» Problem: In the listing below, locate the line containing "فريق مرتبط 2006" and the line containing "[Особенности частных детских". Output both of them and every line between, exactly as written, and nothing more.

» Material for the task:

==============================

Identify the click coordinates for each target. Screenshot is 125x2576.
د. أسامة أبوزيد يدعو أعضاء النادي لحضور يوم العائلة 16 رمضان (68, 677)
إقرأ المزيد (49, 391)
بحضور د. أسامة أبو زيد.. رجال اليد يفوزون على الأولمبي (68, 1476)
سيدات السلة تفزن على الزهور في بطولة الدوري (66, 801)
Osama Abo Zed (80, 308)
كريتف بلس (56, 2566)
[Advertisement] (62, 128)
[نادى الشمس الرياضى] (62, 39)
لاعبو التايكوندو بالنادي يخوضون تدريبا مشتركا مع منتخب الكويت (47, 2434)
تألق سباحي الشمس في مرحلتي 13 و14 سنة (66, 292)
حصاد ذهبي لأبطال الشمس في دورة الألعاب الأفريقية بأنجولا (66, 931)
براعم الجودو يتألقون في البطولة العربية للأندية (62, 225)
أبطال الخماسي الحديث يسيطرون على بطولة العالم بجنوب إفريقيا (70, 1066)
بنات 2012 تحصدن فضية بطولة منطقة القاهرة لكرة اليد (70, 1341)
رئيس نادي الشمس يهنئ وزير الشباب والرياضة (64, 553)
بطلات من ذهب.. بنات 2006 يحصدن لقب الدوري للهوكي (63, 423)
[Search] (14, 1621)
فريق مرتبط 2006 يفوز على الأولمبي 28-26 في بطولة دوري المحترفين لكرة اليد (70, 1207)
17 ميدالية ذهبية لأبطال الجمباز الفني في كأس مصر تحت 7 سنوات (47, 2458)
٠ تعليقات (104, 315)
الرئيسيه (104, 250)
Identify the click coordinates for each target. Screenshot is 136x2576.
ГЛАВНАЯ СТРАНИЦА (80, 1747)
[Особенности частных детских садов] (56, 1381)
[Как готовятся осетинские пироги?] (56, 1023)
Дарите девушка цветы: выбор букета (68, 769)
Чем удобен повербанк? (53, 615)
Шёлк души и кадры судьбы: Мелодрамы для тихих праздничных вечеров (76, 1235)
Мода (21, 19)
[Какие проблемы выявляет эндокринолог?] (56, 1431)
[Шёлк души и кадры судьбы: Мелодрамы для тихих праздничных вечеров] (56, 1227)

==============================

» Task output:
فريق مرتبط 2006 يفوز على الأولمبي 28-26 في بطولة دوري المحترفين لكرة اليد (70, 1207)
17 ميدالية ذهبية لأبطال الجمباز الفني في كأس مصر تحت 7 سنوات (47, 2458)
٠ تعليقات (104, 315)
الرئيسيه (104, 250)
Identify the click coordinates for each target. Screenshot is 136x2576.
ГЛАВНАЯ СТРАНИЦА (80, 1747)
[Особенности частных детских садов] (56, 1381)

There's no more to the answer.